Hometown: Los Angeles, CA
Year I became a Gator: 2019
Department: Biomedical Engineering
Mentor: Christine Schmidt, PhD
Research focus: My research focuses on the development of in vitro testbed systems to study the cellular microenvironment and the impact extracellular matrix changes on tissue repair and function. Specifically, I use 3D printing technologies (e.g., soft matter bioprinting in liquid-like solids) and naturally derived polymers, such as hyaluronic acid, with tunable mechanical properties to create tissue engineered constructs to study the special and temporal changes that occur in the extracellular matrix in acute and chronic spinal cord injury. These systems are seeded with cells to study the response of specific cell types to matrix changes in a controlled environment. Therapeutic treatments can then be studied in these testbeds to assess candidates in a high throughput manner.
What drives me: I love a good unanswered question, and knowing that my work will help those with neural injuries in the future. I would be remiss if I didn’t also mention my love for communicating science and training future biomedical engineers.
What I like most about the BREATHE Training Program: As an engineer by training, the BREATHE program has been invaluable to my research pursuits as it allows access to a community of scientists from various backgrounds that I can discuss my work with and brainstorm new ideas.
Awards & achievements since being on the T32: I am a new trainee on the T32, but in the last year I have presented my work at the Biomedical Engineering Society National Conference and the Southern Biomedical Engineering Conference, where I was awarded the 2021 Subrata Saha Outstanding Award. I have recently been elected as the President of the UF Postdoc Association.
What I like about Gainesville: Gainesville has a great independent music scene and is home to The Fest, a punk rock and pop-punk festival. I’ve enjoyed all the live music and farmers markets.

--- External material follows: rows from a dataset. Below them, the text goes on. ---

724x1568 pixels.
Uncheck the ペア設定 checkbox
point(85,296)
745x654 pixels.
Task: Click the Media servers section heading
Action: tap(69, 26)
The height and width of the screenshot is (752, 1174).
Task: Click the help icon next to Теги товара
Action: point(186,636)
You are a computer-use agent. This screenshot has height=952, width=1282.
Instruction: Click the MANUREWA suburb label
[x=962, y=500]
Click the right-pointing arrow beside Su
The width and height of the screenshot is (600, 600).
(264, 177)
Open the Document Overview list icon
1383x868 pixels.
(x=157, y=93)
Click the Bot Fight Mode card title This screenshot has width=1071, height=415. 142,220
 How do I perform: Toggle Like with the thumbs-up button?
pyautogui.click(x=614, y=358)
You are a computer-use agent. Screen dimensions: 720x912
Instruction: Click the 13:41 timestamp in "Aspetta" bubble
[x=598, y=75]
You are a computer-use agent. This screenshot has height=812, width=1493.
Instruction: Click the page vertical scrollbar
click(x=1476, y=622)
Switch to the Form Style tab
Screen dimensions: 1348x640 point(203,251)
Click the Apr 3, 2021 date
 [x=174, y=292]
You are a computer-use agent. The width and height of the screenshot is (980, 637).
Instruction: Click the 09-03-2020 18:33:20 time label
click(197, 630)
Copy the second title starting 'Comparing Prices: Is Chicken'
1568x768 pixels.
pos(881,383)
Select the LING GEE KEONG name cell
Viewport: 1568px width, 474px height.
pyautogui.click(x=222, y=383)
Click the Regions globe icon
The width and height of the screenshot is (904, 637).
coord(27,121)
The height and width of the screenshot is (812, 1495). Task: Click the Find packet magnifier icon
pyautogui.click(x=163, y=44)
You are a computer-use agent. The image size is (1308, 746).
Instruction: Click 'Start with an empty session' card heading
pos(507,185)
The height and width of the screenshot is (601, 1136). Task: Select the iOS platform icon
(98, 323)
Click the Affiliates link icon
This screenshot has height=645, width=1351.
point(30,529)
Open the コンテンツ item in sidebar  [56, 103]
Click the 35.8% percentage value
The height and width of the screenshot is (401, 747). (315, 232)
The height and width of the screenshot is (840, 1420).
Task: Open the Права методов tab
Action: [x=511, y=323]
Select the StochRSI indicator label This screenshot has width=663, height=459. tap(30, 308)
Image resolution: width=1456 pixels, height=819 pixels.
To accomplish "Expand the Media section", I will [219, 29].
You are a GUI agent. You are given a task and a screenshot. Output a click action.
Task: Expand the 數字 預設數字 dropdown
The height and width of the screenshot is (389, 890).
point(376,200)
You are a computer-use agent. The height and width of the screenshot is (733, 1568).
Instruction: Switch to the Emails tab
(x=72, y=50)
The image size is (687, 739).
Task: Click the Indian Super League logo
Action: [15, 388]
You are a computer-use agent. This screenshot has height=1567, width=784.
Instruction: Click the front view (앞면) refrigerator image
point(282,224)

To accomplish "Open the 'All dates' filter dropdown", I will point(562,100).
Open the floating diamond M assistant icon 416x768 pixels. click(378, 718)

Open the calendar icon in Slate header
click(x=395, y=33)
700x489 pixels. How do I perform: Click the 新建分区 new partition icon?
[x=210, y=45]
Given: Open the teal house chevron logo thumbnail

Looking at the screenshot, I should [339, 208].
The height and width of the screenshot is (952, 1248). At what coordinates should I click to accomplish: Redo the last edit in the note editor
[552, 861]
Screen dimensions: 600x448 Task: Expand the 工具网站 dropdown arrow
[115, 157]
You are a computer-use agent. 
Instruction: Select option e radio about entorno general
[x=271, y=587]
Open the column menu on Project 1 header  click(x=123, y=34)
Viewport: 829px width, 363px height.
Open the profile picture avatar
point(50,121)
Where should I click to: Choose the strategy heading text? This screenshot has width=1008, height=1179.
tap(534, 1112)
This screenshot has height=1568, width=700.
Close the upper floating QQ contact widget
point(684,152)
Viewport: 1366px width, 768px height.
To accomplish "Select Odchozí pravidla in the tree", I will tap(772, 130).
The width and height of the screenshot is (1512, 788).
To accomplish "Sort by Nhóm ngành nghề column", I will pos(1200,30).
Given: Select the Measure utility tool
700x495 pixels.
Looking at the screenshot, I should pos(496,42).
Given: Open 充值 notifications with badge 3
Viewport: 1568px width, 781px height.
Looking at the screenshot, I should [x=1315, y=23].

Why I chose BREATHE at the University of Florida: BREATHE at the University of Florida has been engaging from a scientific standpoint and the community of mentors, trainees, and team members is extremely supportive. There is a level of collaboration and generosity that is invigorating and creates a healthy and engaging culture allowing trainees to grow and thrive as independent researchers.
What makes the BREATHE Training Program unique? The BREATHE Training Program puts me in the same research spaces as clinicians and scientists that study fundamental biological questions related to control of breathing and neural plasticity, which has altered the way I view the engineering problems in my own research.
What I do for fun: I am a big movie buff so I like to spend time watching both new and old movies. My dog is a big fan of smelling stuff outside, so we spend time enjoying some nature.